THE THEATRES OF THE WAR'S CAMPAIGNS
By F. H. SIMONDS
MAIN MILITARY FEATURES
The purpose of this review is to summarize briefly the main military phases of the first year and a half of the Great War. To do this it is perhaps simplest to accept the unity supplied by the three major campaigns of the Central Powers, that of Germany against France, that of Austria and Germany against Russia, and that of Germany, Austria, and Bulgaria against Serbia.
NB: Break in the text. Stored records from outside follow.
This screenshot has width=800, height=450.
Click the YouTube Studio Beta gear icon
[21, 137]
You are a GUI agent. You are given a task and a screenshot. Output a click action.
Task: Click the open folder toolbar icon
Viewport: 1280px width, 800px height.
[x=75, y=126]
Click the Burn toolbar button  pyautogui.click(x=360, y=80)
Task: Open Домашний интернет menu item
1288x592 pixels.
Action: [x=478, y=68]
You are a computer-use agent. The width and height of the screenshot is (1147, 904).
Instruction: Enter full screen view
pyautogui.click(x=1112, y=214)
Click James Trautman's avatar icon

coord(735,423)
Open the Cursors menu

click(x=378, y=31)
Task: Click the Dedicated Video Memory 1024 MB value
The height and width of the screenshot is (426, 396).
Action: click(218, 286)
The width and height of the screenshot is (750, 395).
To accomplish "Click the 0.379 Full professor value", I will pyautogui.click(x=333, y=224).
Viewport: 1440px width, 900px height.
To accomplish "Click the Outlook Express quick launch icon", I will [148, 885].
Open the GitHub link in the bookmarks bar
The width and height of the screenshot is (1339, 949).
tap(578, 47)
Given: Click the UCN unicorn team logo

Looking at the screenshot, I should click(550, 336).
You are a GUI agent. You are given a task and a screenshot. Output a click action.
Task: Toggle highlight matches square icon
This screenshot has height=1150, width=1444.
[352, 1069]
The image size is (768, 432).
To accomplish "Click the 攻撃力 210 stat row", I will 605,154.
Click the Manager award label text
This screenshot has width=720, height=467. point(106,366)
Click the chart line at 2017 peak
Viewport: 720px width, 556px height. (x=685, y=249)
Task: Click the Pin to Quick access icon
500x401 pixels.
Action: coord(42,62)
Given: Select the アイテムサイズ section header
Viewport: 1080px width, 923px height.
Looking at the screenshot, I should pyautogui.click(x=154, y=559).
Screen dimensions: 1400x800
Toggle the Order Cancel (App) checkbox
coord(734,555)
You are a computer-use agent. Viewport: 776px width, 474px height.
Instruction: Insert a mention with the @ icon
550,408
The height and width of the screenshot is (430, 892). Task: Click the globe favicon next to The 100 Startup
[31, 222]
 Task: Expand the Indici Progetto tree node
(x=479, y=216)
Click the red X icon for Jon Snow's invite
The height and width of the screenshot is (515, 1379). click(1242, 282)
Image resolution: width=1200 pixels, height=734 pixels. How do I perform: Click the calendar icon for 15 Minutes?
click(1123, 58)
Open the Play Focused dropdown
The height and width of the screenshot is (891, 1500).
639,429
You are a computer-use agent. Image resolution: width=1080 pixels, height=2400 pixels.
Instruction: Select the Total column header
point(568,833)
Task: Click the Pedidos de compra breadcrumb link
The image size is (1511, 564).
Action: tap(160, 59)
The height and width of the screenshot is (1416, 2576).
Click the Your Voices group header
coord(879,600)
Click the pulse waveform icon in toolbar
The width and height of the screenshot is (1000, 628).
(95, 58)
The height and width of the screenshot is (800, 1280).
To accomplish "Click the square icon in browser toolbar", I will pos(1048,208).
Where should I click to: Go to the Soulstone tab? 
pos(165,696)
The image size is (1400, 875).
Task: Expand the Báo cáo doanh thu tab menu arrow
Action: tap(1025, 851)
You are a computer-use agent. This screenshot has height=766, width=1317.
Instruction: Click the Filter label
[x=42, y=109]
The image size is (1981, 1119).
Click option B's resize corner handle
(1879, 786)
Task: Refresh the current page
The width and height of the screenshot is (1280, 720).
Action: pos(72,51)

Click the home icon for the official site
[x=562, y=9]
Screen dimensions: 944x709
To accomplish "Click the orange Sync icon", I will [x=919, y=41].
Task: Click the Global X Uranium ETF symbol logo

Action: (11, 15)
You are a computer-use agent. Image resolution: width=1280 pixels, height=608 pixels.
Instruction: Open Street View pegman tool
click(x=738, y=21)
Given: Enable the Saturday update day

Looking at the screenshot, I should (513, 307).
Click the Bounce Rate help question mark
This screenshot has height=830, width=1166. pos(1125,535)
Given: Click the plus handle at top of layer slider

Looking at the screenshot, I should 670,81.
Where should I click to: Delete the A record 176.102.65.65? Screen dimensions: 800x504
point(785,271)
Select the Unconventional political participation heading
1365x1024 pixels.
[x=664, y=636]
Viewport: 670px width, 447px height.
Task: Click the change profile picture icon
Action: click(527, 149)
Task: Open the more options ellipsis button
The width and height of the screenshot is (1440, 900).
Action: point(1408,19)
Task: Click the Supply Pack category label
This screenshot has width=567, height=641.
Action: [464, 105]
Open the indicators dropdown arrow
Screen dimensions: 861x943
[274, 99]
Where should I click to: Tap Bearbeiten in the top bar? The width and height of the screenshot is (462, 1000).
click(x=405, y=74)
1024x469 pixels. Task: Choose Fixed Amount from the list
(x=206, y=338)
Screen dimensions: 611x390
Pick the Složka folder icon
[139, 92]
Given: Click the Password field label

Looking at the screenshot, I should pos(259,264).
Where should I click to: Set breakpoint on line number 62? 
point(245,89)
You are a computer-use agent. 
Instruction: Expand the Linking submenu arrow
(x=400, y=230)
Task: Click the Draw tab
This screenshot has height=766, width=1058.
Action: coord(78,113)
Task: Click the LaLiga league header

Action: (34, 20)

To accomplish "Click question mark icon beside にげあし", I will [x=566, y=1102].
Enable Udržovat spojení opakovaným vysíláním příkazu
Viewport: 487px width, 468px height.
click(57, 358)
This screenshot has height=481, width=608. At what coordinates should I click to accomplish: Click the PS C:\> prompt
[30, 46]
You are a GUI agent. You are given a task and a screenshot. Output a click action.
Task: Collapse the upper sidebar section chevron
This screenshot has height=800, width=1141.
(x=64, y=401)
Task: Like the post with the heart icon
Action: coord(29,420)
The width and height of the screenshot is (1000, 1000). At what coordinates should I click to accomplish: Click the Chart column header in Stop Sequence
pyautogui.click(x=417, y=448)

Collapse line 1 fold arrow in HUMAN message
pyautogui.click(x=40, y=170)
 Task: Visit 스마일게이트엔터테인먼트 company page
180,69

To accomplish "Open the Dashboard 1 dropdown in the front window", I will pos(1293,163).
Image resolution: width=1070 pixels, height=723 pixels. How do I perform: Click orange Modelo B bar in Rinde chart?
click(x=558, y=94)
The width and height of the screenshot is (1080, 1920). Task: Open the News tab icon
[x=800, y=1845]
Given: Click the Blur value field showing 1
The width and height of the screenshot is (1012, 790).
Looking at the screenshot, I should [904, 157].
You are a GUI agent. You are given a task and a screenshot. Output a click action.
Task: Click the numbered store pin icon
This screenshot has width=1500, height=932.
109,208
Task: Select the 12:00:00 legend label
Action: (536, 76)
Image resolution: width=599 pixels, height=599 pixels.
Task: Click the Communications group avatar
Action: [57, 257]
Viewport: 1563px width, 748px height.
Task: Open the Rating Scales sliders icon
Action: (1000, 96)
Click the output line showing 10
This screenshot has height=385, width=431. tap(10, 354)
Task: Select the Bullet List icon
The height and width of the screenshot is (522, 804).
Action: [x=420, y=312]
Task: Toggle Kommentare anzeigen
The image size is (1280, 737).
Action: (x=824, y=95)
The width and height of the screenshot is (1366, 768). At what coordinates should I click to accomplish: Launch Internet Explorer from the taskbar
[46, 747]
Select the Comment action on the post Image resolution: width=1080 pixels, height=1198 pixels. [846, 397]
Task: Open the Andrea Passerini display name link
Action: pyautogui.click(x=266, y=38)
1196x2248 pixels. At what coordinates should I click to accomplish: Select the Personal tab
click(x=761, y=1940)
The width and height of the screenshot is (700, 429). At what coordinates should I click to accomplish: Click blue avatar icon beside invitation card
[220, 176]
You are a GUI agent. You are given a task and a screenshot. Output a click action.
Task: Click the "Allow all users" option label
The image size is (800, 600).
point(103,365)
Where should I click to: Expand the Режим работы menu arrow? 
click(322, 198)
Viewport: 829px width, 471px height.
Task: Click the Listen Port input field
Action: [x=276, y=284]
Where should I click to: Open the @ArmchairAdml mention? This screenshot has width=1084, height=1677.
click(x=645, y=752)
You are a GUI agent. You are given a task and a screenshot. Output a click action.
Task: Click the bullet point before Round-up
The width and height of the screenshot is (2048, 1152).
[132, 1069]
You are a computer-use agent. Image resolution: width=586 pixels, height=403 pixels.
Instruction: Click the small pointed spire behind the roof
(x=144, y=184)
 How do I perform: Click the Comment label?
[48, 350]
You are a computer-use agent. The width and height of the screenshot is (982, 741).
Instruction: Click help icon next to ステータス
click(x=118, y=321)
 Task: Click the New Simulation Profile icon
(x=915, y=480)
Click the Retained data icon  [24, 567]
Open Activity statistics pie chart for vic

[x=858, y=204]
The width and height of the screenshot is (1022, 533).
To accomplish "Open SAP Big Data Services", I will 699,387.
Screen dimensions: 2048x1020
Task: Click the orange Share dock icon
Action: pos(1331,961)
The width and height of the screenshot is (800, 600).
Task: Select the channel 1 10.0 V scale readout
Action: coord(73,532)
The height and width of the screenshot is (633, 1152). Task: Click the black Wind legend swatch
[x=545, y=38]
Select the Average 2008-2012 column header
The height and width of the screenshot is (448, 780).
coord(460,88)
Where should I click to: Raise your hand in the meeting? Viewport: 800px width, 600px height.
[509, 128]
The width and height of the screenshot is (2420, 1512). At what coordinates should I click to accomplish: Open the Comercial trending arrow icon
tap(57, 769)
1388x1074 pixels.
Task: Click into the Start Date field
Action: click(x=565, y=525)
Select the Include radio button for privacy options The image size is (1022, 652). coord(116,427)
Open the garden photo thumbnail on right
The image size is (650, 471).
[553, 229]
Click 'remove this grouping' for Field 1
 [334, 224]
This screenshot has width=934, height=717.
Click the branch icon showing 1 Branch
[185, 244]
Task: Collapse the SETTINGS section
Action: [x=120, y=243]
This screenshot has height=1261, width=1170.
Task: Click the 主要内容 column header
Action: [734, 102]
There is no intention of discussing here any ethical or political considerations. Certain historical details are, however, of real interest and value. Thus it is worth while to recall that the present conflict differs little, if at all, from the earlier coalition wars of Europe, in which one nation, numerically weaker, has sought to impose its will upon a group of nations collectively larger, richer, and potentially capable of employing greater numbers of men. In a word, the present war is a pretty accurate repetition of the wars of Louis XIV and Napoleon I, with Germany playing the French rôle.
Now in such struggles it had always been true, and German writers, notably Bernhardi, insisted it would be true of any future war, that the single chance for a decisive victory for the smaller nation lay in crushing the several foes before they were able to get their collective strength in the field, while the superior preparedness, training, general military efficiency of the smaller nation still enabled it to put the superior numbers at the decisive point at the crucial moment.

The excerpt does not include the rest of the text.